=== Data for review ===

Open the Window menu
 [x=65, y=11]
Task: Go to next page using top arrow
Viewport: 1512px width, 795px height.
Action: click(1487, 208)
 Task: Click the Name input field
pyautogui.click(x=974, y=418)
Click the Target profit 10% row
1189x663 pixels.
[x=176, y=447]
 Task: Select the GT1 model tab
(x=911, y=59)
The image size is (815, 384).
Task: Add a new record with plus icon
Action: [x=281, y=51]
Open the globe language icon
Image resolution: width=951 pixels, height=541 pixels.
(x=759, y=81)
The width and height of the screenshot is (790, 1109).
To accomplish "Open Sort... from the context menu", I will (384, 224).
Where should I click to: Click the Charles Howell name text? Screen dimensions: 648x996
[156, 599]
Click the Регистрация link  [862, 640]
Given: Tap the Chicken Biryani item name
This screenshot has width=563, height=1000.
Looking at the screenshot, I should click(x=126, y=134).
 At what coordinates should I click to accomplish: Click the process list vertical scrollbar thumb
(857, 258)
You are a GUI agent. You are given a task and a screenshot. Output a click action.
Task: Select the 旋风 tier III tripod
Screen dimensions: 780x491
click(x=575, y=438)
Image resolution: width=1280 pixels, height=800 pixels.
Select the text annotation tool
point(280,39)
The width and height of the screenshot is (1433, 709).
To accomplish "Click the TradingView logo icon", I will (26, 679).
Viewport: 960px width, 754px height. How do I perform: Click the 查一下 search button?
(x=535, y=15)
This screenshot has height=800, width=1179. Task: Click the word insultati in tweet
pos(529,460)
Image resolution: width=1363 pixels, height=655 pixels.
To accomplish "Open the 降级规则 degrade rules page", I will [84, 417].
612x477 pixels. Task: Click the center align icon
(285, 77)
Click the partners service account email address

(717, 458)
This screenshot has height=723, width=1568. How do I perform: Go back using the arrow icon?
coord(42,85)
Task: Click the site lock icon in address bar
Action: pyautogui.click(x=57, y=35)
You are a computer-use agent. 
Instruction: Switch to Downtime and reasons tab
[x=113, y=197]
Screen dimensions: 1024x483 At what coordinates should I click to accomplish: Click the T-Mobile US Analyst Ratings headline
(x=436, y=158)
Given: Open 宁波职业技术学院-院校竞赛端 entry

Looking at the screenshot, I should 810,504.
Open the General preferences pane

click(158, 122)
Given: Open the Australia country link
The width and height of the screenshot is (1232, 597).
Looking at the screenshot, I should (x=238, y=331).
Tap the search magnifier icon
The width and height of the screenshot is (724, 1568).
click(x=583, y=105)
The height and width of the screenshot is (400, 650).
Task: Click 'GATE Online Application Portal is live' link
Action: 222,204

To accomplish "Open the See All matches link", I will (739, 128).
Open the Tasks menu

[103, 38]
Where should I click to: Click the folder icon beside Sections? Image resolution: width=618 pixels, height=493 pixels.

===

◆ **Your assignment**:
Could you output all of the records above exactly as given?

◆ **Task result**:
Open the Window menu
 [x=65, y=11]
Task: Go to next page using top arrow
Viewport: 1512px width, 795px height.
Action: click(1487, 208)
 Task: Click the Name input field
pyautogui.click(x=974, y=418)
Click the Target profit 10% row
1189x663 pixels.
[x=176, y=447]
 Task: Select the GT1 model tab
(x=911, y=59)
The image size is (815, 384).
Task: Add a new record with plus icon
Action: [x=281, y=51]
Open the globe language icon
Image resolution: width=951 pixels, height=541 pixels.
(x=759, y=81)
The width and height of the screenshot is (790, 1109).
To accomplish "Open Sort... from the context menu", I will (384, 224).
Where should I click to: Click the Charles Howell name text? Screen dimensions: 648x996
[156, 599]
Click the Регистрация link  [862, 640]
Given: Tap the Chicken Biryani item name
This screenshot has width=563, height=1000.
Looking at the screenshot, I should click(x=126, y=134).
 At what coordinates should I click to accomplish: Click the process list vertical scrollbar thumb
(857, 258)
You are a GUI agent. You are given a task and a screenshot. Output a click action.
Task: Select the 旋风 tier III tripod
Screen dimensions: 780x491
click(x=575, y=438)
Image resolution: width=1280 pixels, height=800 pixels.
Select the text annotation tool
point(280,39)
The width and height of the screenshot is (1433, 709).
To accomplish "Click the TradingView logo icon", I will (26, 679).
Viewport: 960px width, 754px height. How do I perform: Click the 查一下 search button?
(x=535, y=15)
This screenshot has height=800, width=1179. Task: Click the word insultati in tweet
pos(529,460)
Image resolution: width=1363 pixels, height=655 pixels.
To accomplish "Open the 降级规则 degrade rules page", I will [84, 417].
612x477 pixels. Task: Click the center align icon
(285, 77)
Click the partners service account email address

(717, 458)
This screenshot has height=723, width=1568. How do I perform: Go back using the arrow icon?
coord(42,85)
Task: Click the site lock icon in address bar
Action: pyautogui.click(x=57, y=35)
You are a computer-use agent. 
Instruction: Switch to Downtime and reasons tab
[x=113, y=197]
Screen dimensions: 1024x483 At what coordinates should I click to accomplish: Click the T-Mobile US Analyst Ratings headline
(x=436, y=158)
Given: Open 宁波职业技术学院-院校竞赛端 entry

Looking at the screenshot, I should 810,504.
Open the General preferences pane

click(158, 122)
Given: Open the Australia country link
The width and height of the screenshot is (1232, 597).
Looking at the screenshot, I should (x=238, y=331).
Tap the search magnifier icon
The width and height of the screenshot is (724, 1568).
click(x=583, y=105)
The height and width of the screenshot is (400, 650).
Task: Click 'GATE Online Application Portal is live' link
Action: 222,204

To accomplish "Open the See All matches link", I will (739, 128).
Open the Tasks menu

[103, 38]
Where should I click to: Click the folder icon beside Sections? Image resolution: width=618 pixels, height=493 pixels.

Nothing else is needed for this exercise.